The Board will keep the arrangements for the AGM under review and may make further changes to allow physical shareholder attendance if the UK Government's restrictions and guidance permit this at the time of the AGM. However, we do not expect this to be the case in light of the current restrictions and guidance. Changes to the AGM arrangements will be published on the Company's website at home.barclays/agm and announced through a Regulatory Information Service.

Shareholders should continue to monitor the Company's website for any announcements and updates.

Attendance

Can I attend the AGM physically?

No. The UK Government's restrictions and guidance on social distancing and prohibition on non-essential travel and public gatherings mean that shareholders are not currently permitted to physically attend the AGM. The UK Government has stated that these restrictions will not be relaxed until 17 May 2021 at the earliest.

Attached to the Proxy Form and on the rear of the Shareholder Voting Instruction Card is a Poll Card for use in the event that physical attendance at the AGM were to become possible. You should bring the Poll Card with you to the meeting should the situation and the UK Government's restrictions and guidance change such that you are permitted to, and do wish to, attend.

How do I attend the AGM electronically?

Please refer to pages 28 to 31 for instructions on how you can attend the AGM using the electronic facilities that are being made available through the Lumi AGM online platform.

If you wish to attend the AGM using the electronic facilities which are being made available you will be able to speak and ask questions by telephone should you wish to do so, or submit questions through the Lumi AGM online platform as set out below.

Can I listen to the AGM instead?

If you are attending the AGM electronically, you will still be able to ask questions by telephone and dial-in details will be made available through the Lumi AGM online platform (dial-in details will be available to access from 2:00pm on Tuesday, 4 May 2021 in order for you to complete the registration process in advance of the AGM itself, should you wish to do so) by following the instructions shown on-screen. Alternatively, if you are unable to access the electronic facilities, or would prefer to listen to the AGM and ask questions by telephone instead of using the electronic facilities that are being made available through the Lumi AGM online platform, please contact our registrar, Equiniti from 9:00am on Tuesday, 4 May 2021, using the contact details set out on page 27 below.

In order to obtain dial-in details, Equiniti will require (i) your name and address; (ii) your SRN (which can be found on your Proxy Form); and (iii) a valid email address. The AGM is for shareholders and these details are required in order to ensure that only shareholders can listen to the AGM on the telephone. When you have successfully registered, you will be provided with the dial-in, meeting access code and unique PIN you will need to enter in order to listen to the AGM and/or ask questions by telephone.

**Activity list**:
• A. Echo the AGM attendance passage word for word, starting at "The Board will" and ending at "announcements and updates.".
• B. According to the AGM attendance passage, when will dial-in details become available to access through the Lumi AGM online platform?
• C. Pick up the AGM attendance passage after its final sentence and keep writing it.

**Dataset excerpts**:

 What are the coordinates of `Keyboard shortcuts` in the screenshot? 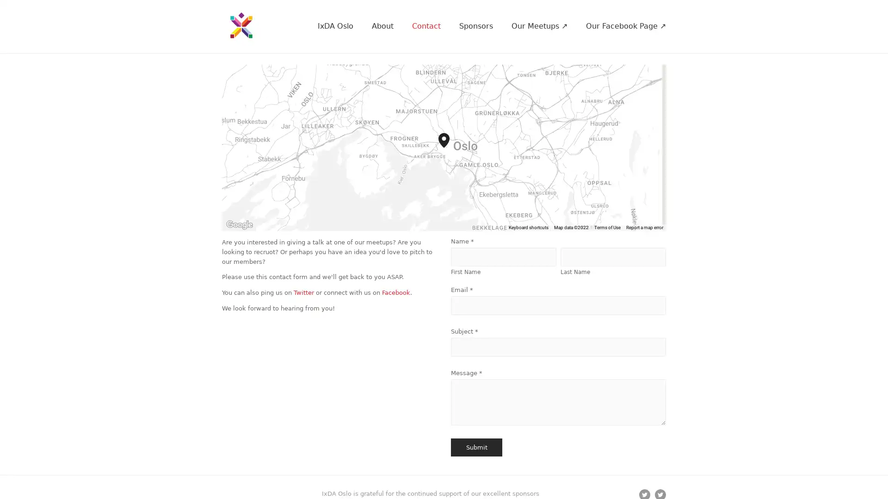 It's located at (544, 228). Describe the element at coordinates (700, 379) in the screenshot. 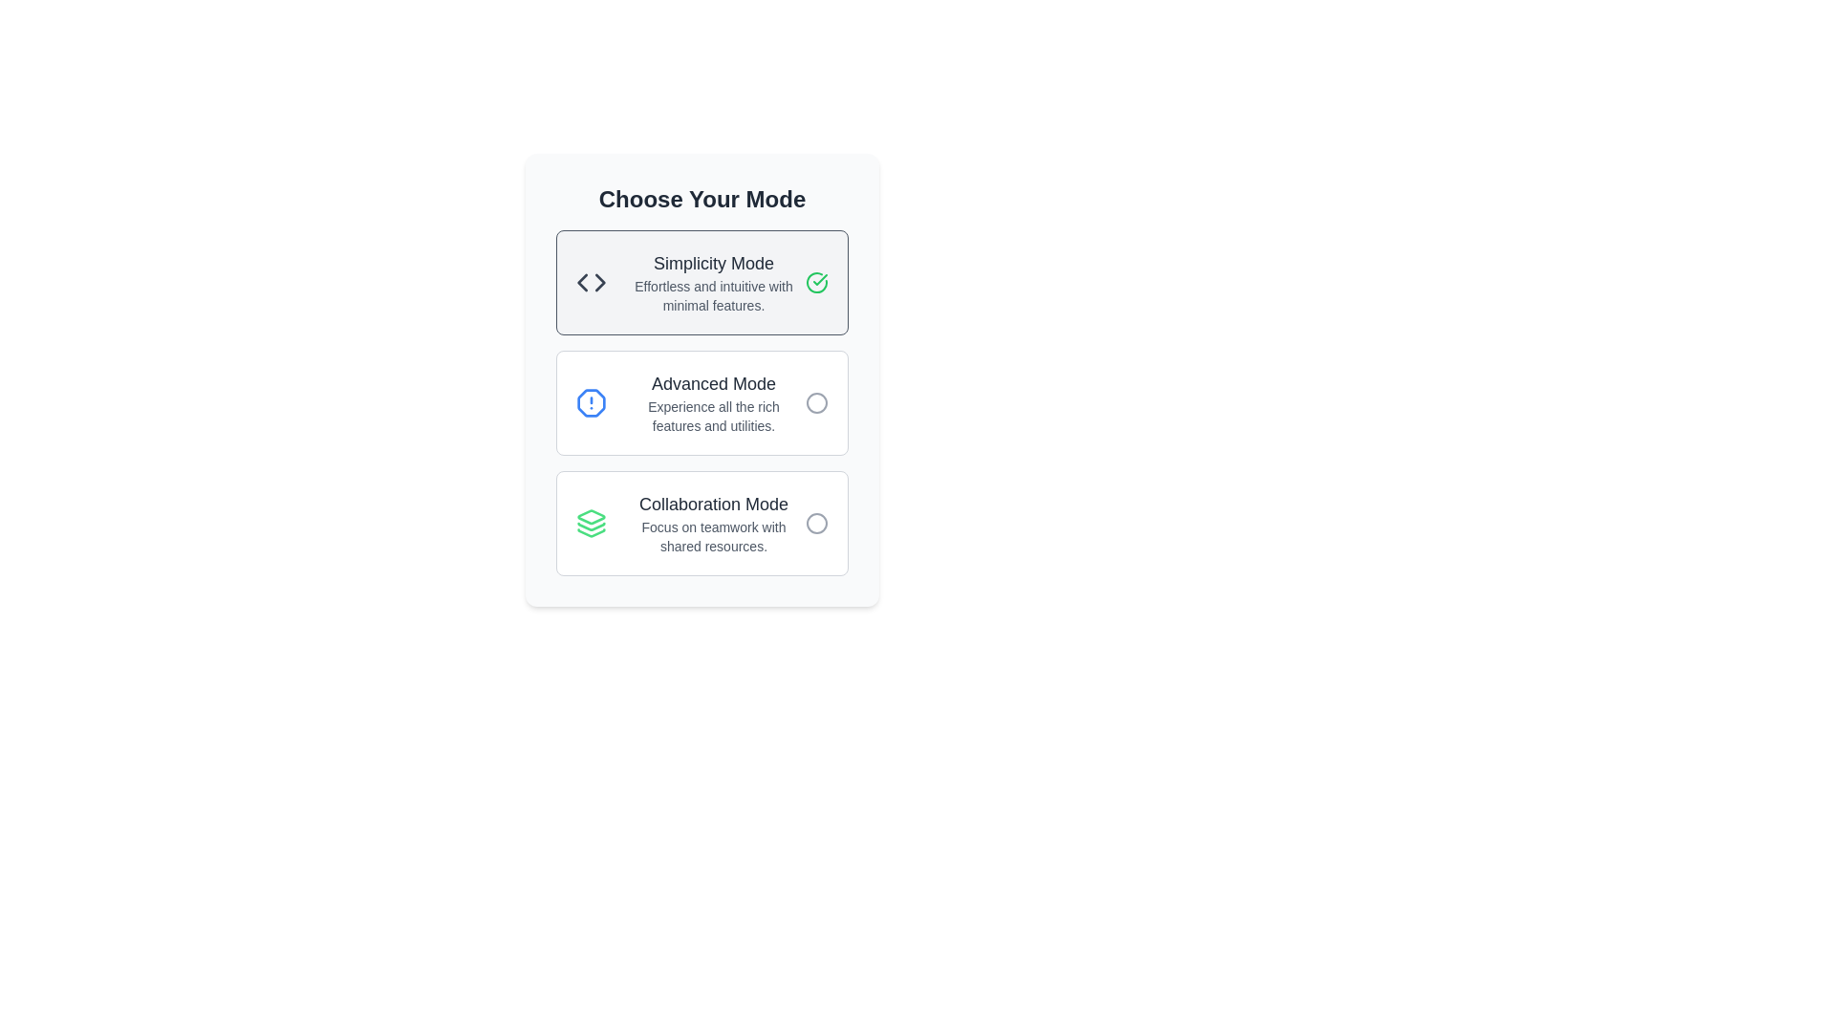

I see `one of the mode buttons in the 'Choose Your Mode' card menu` at that location.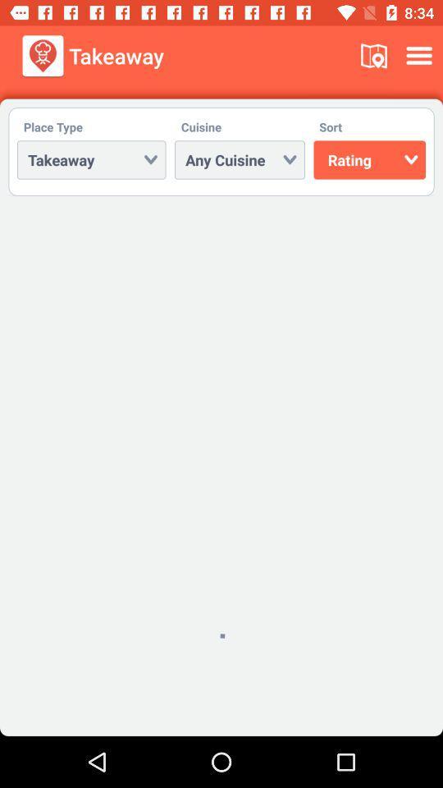 Image resolution: width=443 pixels, height=788 pixels. Describe the element at coordinates (43, 56) in the screenshot. I see `the icon which is left side of the takeaway in orange background` at that location.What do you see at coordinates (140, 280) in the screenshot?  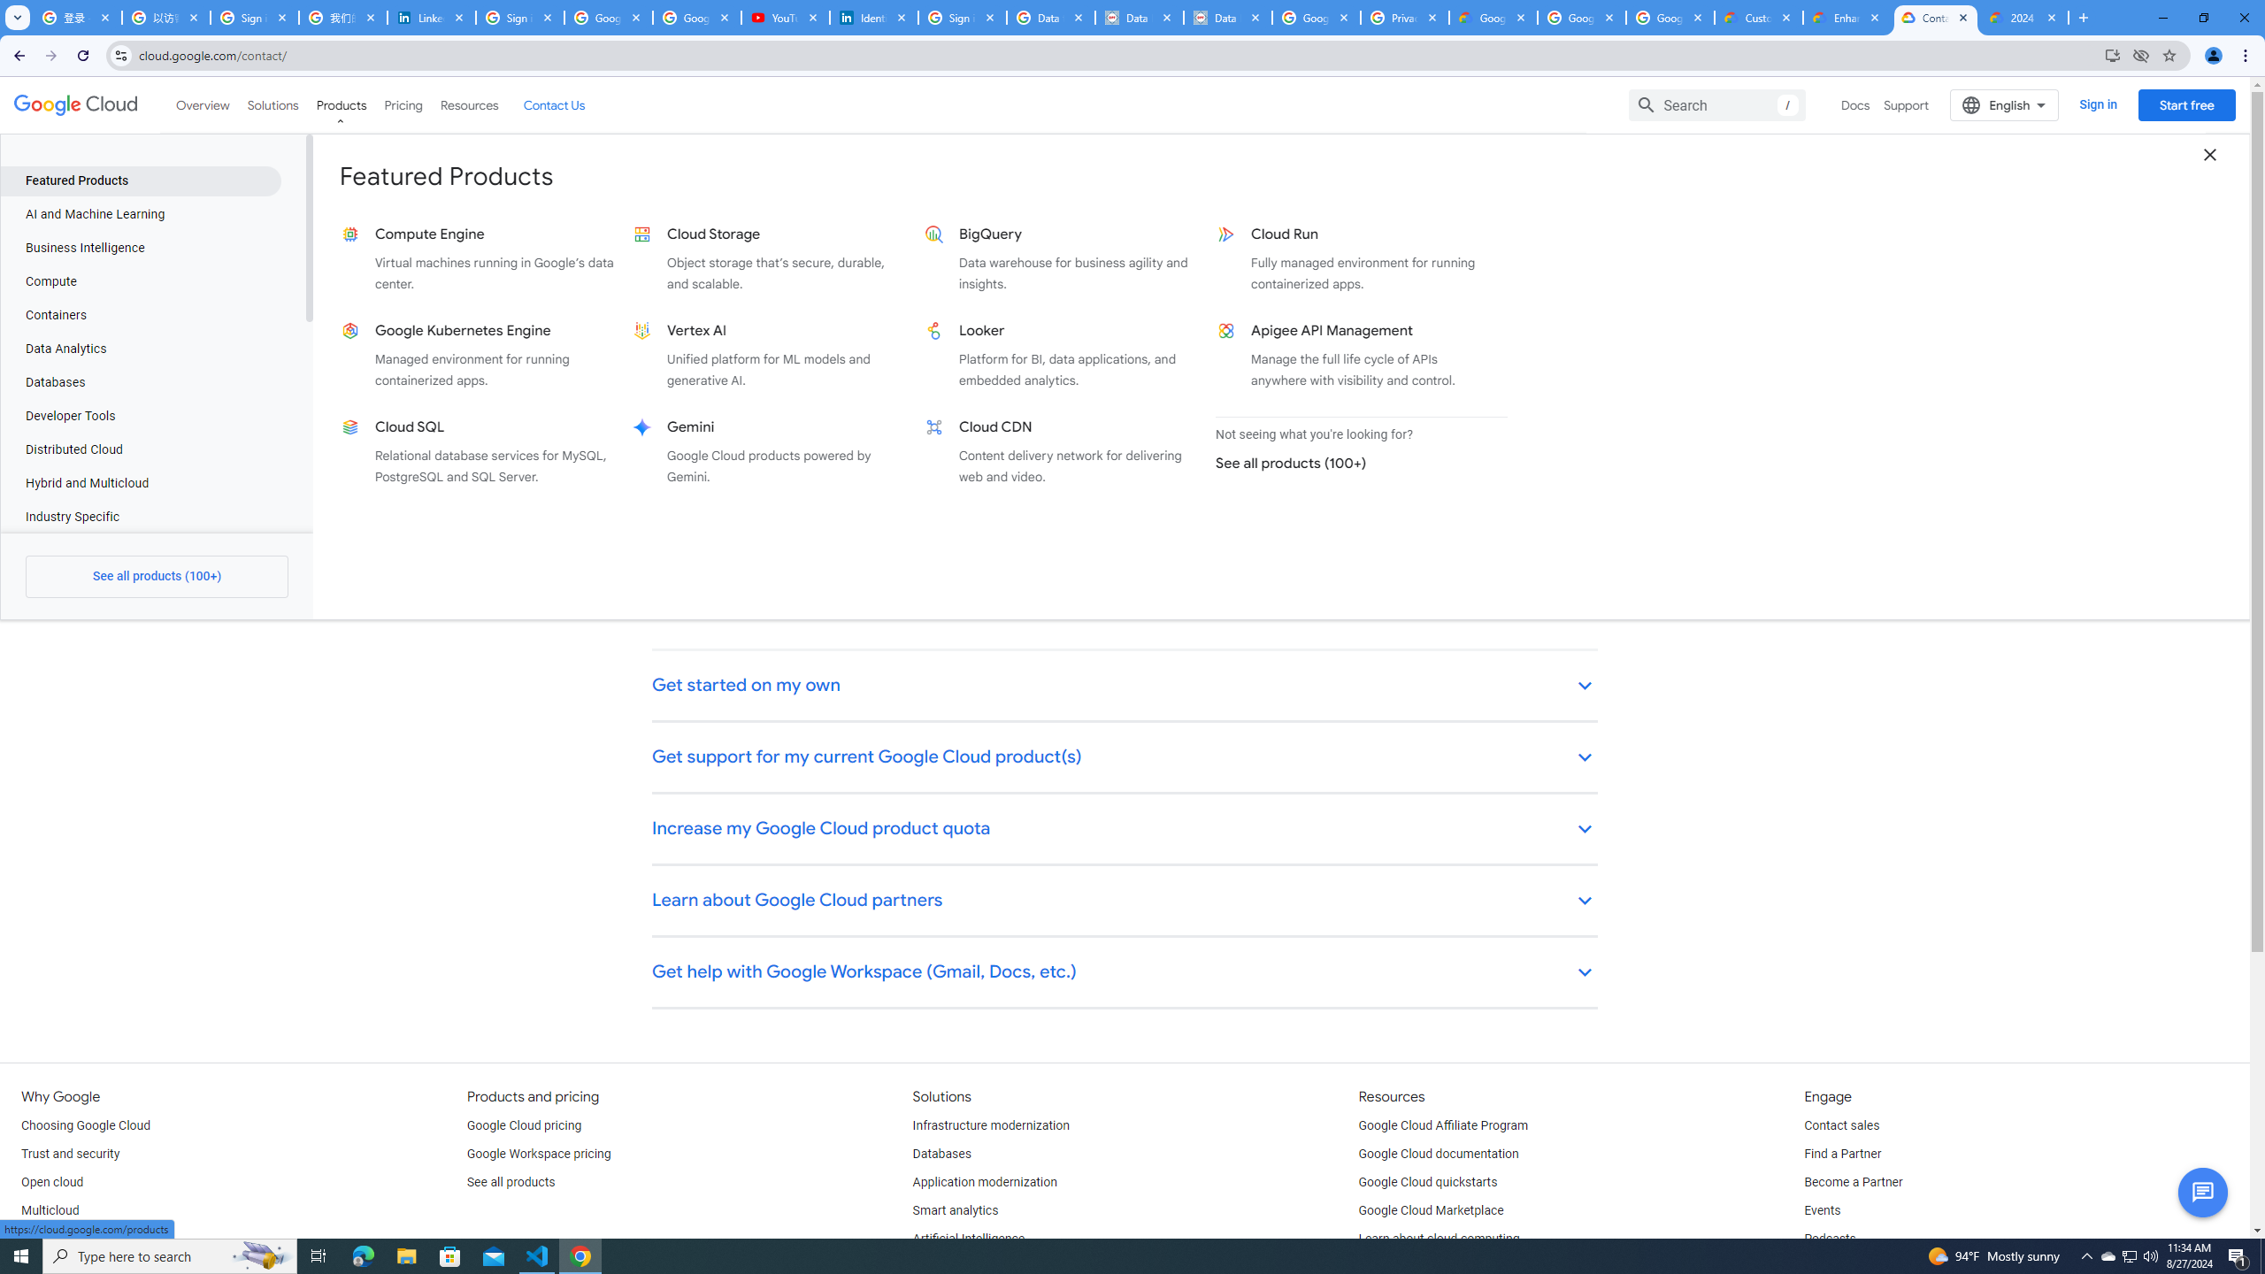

**Expected outputs**:
• A.
The Board will keep the arrangements for the AGM under review and may make further changes to allow physical shareholder attendance if the UK Government's restrictions and guidance permit this at the time of the AGM. However, we do not expect this to be the case in light of the current restrictions and guidance. Changes to the AGM arrangements will be published on the Company's website at home.barclays/agm and announced through a Regulatory Information Service.

Shareholders should continue to monitor the Company's website for any announcements and updates.

• B. From 2:00pm on Tuesday, 4 May 2021.

• C.
Please note that participation by telephone only will not constitute formal attendance at the AGM and shareholders will not be able to vote on any resolutions by telephone. Instead you will need to vote by submitting your Proxy Form in advance of the meeting, utilising one of the methods detailed below.

How much will listening to the AGM on the telephone cost?

Calls will not be charged.

Questions

Can I ask questions at the AGM?

Yes. Please try to keep your questions short and relevant to the business of the AGM so that all shareholders who wish to do so have an opportunity to ask a question.

Questions can be raised both by shareholders who are attending the AGM electronically through the Lumi AGM online platform and by those shareholders who are listening to the AGM by telephone. Please refer to page 28 for details on how shareholders who attend the AGM through the Lumi AGM online platform can ask questions either by telephone or through the online platform. Question submission through the Lumi AGM online platform will open at 10:00am on the day of the AGM. To ask a question by telephone if attending through the Lumi AGM online platform, you will need to

follow the instructions shown on-screen once you log into the Lumi AGM online platform.

Questions submitted through the Lumi AGM online platform will be moderated before being sent to the Chair of the meeting. This is to avoid repetition and to ensure an orderly meeting. The Company will endeavour to respond to any question raised through the Lumi AGM online platform but not answered at the meeting within 14 days.

Shareholders will be able to ask questions "live" during the AGM by telephone when invited to do so during the meeting. Questions asked by telephone will be answered in line with the approach outlined on page 28.

We will endeavour to answer all questions raised at the AGM but time constraints may mean that not all shareholders who wish to ask a question by telephone will be able to do so. If that is the case or if you do not think that your question has been answered during the AGM or by other means outside the meeting, please submit the question by writing to the Company Secretary at Barclays PLC, 1 Churchill Place, London E14 5HP or by email to

[email protected]. The Company will endeavour to respond to any question within 14 days of receipt.

Please note that shareholders can always submit questions by writing to the Company Secretary at Barclays PLC, 1 Churchill Place, London E14 5HP or by email to

[email protected].

The Company will endeavour to respond to any question within 14 days of receipt.

Can I ask a question about customer issues?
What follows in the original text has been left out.